Strong Efficacy Across All Dose Levels

All six patients currently evaluable for efficacy in the REDEEM-1 trial—three at dose level 1 (1 x 106 cells/kg) and three at dose level 2 (2 x 106 cells/kg)—achieved a complete response (CR) according to the International Myeloma Working Group (IMWG) uniform response criteria. Among 25 evaluable patients with measurable disease at baseline across both the IIT and REDEEM-1 trials, the overall response rate (ORR) was 100% (25/25).

Tempest emphasized that clinical responses were consistent across all dose levels and study settings, supporting the reproducibility of TPST-2003’s parallel dual-targeting CAR architecture. The company plans to present the results of the REDEEM-1 trial and updated results from the IIT at a scientific meeting later this year.

Favorable Safety Profile Across Dose Levels

As of January 15, 2026, TPST-2003 demonstrated a favorable safety profile across all dose levels evaluated in the REDEEM-1 trial. No patients experienced Grade 3 or higher cytokine release syndrome (CRS), and only one patient treated at the highest dose level (3 x 106 cells/kg) experienced low-grade immune effector cell-associated neurotoxicity syndrome (ICANS).

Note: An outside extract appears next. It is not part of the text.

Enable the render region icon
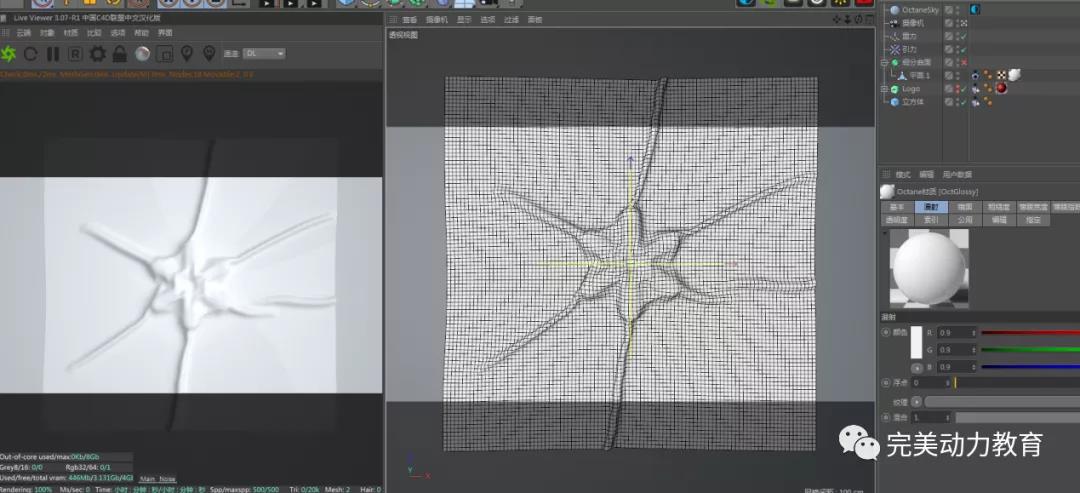[x=165, y=53]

No Grade 3 or higher ICANS was reported.

The observed safety profile, combined with the consistent responses in the trial, supports Tempest’s plan to accelerate its development timeline and meet with the U.S. Food and Drug Administration (FDA) to discuss initiating a U.S. registrational study later this year.

Deep Responses and Durable Disease Control

Tempest stated that the results of the ongoing REDEEM-1 study are consistent with prior clinical results from the 24-patient Phase 1/2 IIT. In the IIT, among 19 evaluable patients with measurable disease at baseline, the ORR was 100% (19/19), with a CR rate of 89.5% (17/19). At the highest dose level, CR was achieved in all five patients (100%).

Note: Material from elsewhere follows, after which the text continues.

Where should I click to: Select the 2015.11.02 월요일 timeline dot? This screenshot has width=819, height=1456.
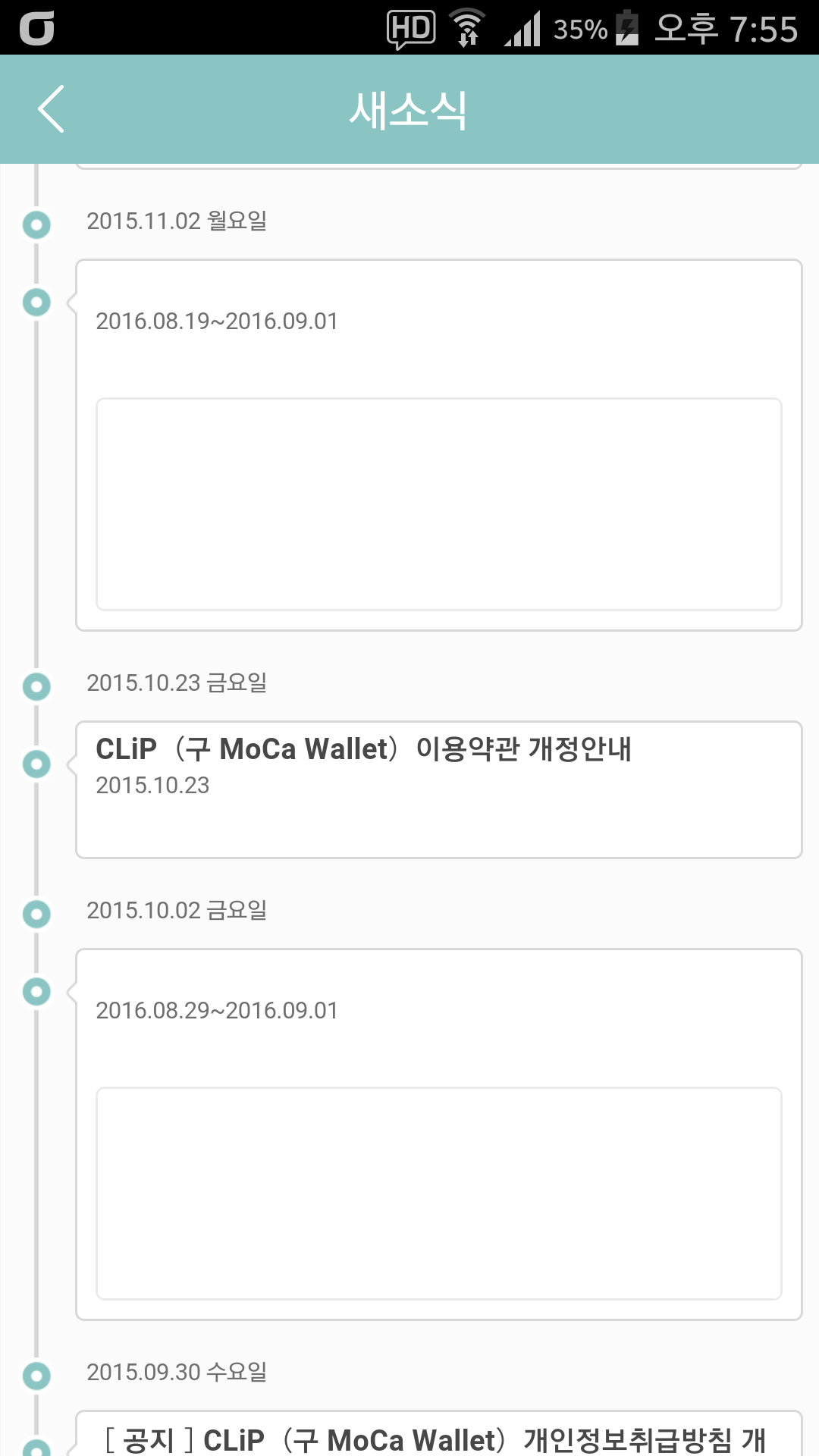tap(36, 224)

The IIT also demonstrated durable disease control, with a median progression-free survival (PFS) of 23.1 months across all patients and 23.1 months in patients with extramedullary disease (EMD). All five evaluable patients remained minimal residual disease (MRD)-negative at month 12, according to the company.

Patients with EMD are often associated with worse outcomes and shorter disease control in rrMM. Tempest believes these findings support continued evaluation of TPST-2003 for its potential to deliver both deep and durable responses in advanced disease.

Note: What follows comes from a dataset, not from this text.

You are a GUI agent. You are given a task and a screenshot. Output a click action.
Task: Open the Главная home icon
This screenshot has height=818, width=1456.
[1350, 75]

TPST-2003 incorporates a proprietary parallel dual-targeting CAR architecture designed by Tempest’s partner, Novatim Immune Therapeutics. This structure is intended to address tumor heterogeneity and antigen escape, mechanisms believed to contribute to disease progression following currently available therapies.

Tempest’s parallel CAR architecture is also being applied to other programs, including TPST-3003, an allogeneic CD19/BCMA dual-targeting CAR-T therapy under development for rrMM, and TPST-4003, an in vivo CD19/BCMA dual-targeting CAR-T therapy under development for systemic lupus erythematosus (SLE) and other immunology disorders. The company expects initial clinical data from both programs later this year.

Tempest plans to present the complete results from the ongoing Phase 1/2a REDEEM-1 study, as well as updated data from the Phase 1/2 IIT, in 2026. Based on data generated to date, the company intends to submit a U.S. Investigational New Drug (IND) application and, subject to clearance, initiate a U.S. registrational study of TPST-2003 in 2026.

According to the company, approved CAR-T therapies have demonstrated meaningful clinical benefit in patients with rrMM and represent an important treatment option in later lines of therapy. However, relapse remains common, and treatment can be associated with toxicity management challenges and manufacturing constraints.

Tempest’s approach with TPST-2003 is designed to address these limitations by targeting two antigens simultaneously—CD19 and BCMA—potentially reducing the risk of resistance mechanisms and improving treatment outcomes.